Stored data entries:
============

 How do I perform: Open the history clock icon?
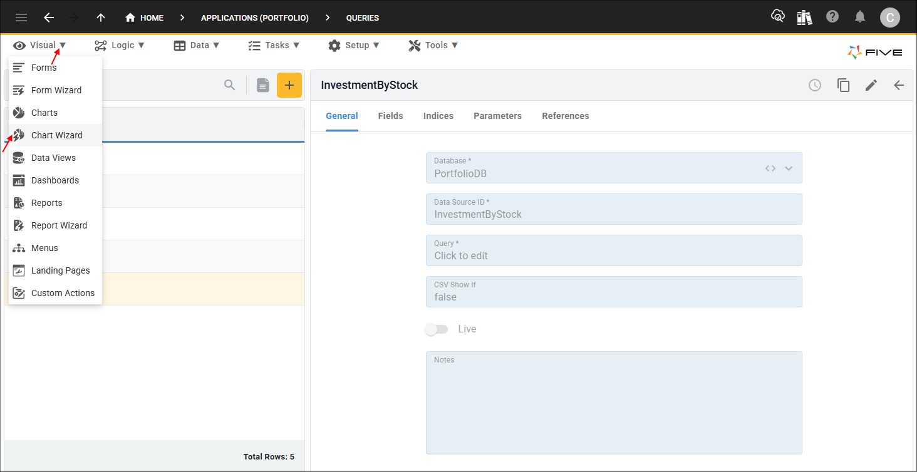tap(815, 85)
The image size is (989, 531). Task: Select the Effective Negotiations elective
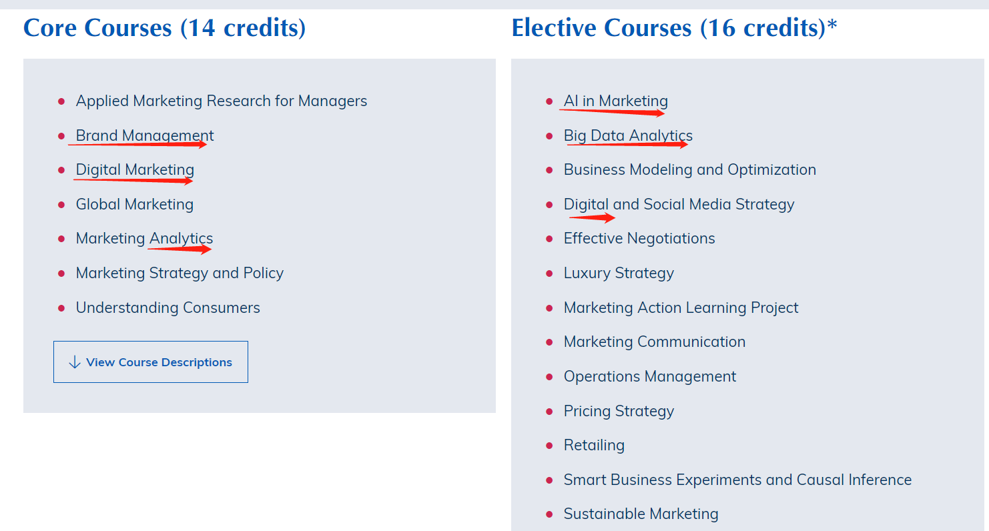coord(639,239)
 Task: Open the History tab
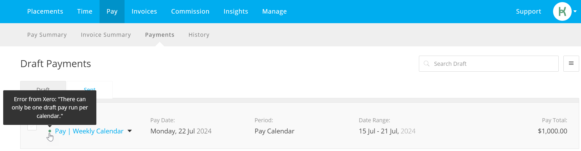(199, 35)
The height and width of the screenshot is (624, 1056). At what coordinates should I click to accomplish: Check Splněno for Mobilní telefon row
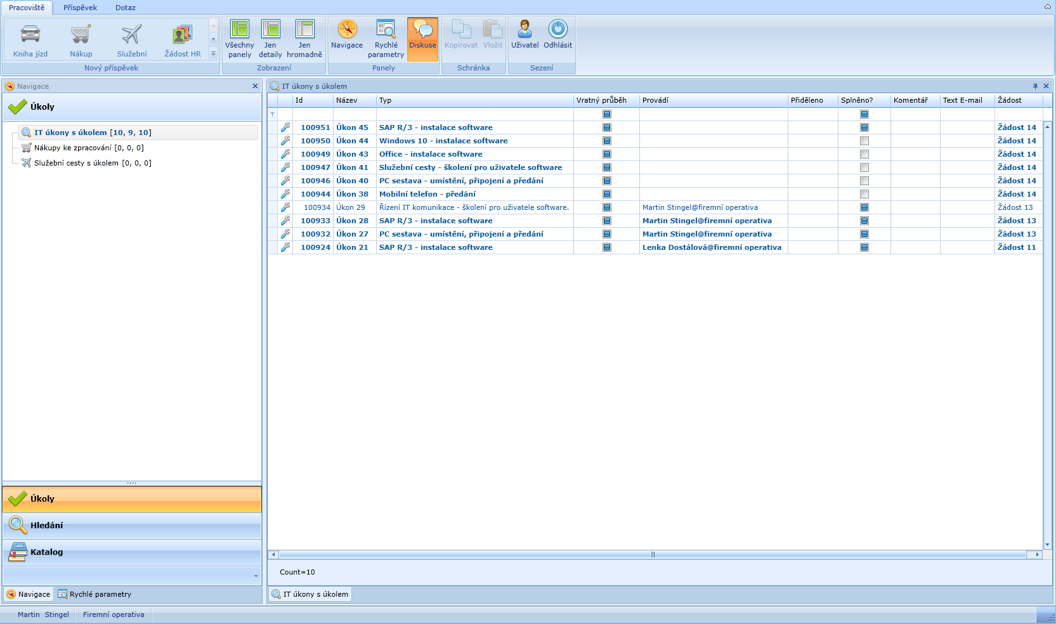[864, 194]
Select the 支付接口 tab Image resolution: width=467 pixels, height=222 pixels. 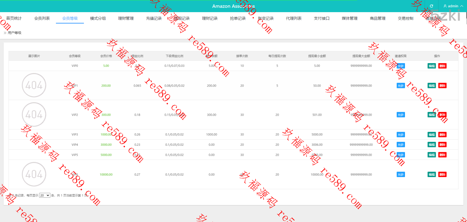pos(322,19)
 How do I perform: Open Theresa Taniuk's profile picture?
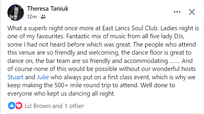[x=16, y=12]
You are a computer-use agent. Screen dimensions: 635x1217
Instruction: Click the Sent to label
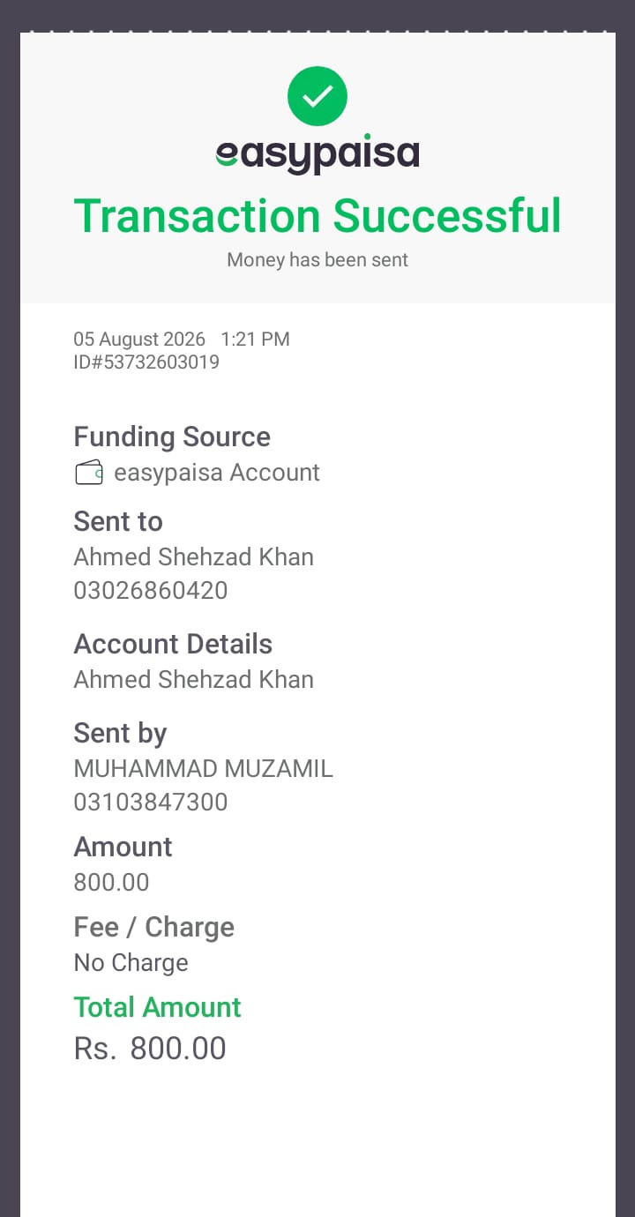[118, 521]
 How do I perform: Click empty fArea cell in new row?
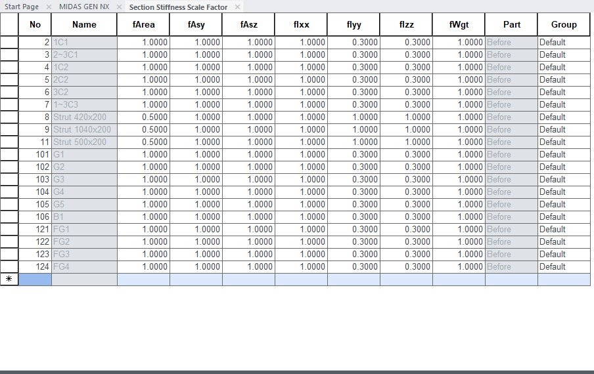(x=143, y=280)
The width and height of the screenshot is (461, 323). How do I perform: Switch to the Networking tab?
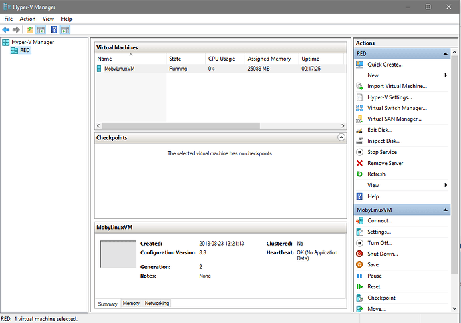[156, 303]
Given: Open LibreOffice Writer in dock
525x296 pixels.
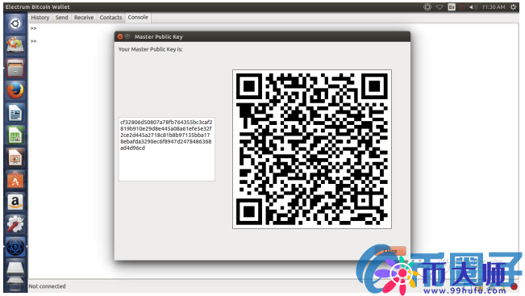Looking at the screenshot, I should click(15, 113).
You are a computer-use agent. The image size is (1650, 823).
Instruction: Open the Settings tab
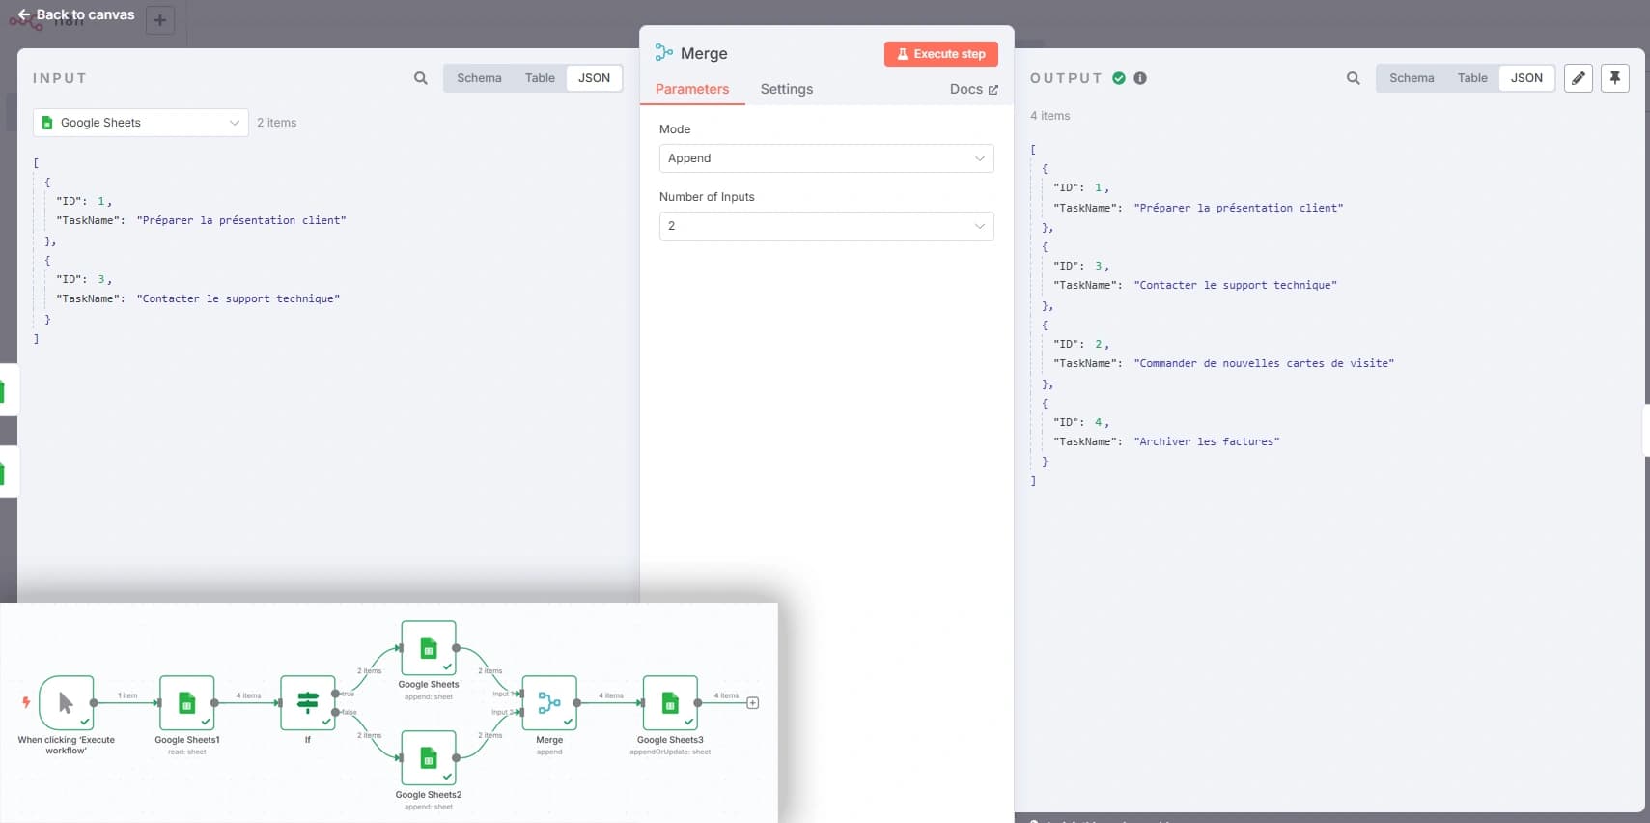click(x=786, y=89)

============

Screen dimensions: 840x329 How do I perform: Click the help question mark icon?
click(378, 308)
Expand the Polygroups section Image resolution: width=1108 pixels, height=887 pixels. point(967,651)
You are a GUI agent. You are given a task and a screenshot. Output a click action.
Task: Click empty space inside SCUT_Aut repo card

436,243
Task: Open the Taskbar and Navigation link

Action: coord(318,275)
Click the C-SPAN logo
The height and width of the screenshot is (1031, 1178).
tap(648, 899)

============

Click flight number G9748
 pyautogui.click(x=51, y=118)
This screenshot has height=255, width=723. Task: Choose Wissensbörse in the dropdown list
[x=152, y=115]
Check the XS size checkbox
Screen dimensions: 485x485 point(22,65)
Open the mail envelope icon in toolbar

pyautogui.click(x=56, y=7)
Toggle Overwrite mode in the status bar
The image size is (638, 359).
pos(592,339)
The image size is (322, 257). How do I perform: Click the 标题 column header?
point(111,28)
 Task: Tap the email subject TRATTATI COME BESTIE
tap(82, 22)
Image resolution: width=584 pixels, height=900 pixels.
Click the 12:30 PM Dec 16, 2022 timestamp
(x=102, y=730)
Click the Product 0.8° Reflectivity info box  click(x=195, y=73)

============

-- Problem --
Retype the portion of the data above that starts on the line with "Click flight number G9748" and finishes on the line with "Click the Product", including both of those lines.

-- Answer space --
Click flight number G9748
 pyautogui.click(x=51, y=118)
This screenshot has height=255, width=723. Task: Choose Wissensbörse in the dropdown list
[x=152, y=115]
Check the XS size checkbox
Screen dimensions: 485x485 point(22,65)
Open the mail envelope icon in toolbar

pyautogui.click(x=56, y=7)
Toggle Overwrite mode in the status bar
The image size is (638, 359).
pos(592,339)
The image size is (322, 257). How do I perform: Click the 标题 column header?
point(111,28)
 Task: Tap the email subject TRATTATI COME BESTIE
tap(82, 22)
Image resolution: width=584 pixels, height=900 pixels.
Click the 12:30 PM Dec 16, 2022 timestamp
(x=102, y=730)
Click the Product 0.8° Reflectivity info box  click(x=195, y=73)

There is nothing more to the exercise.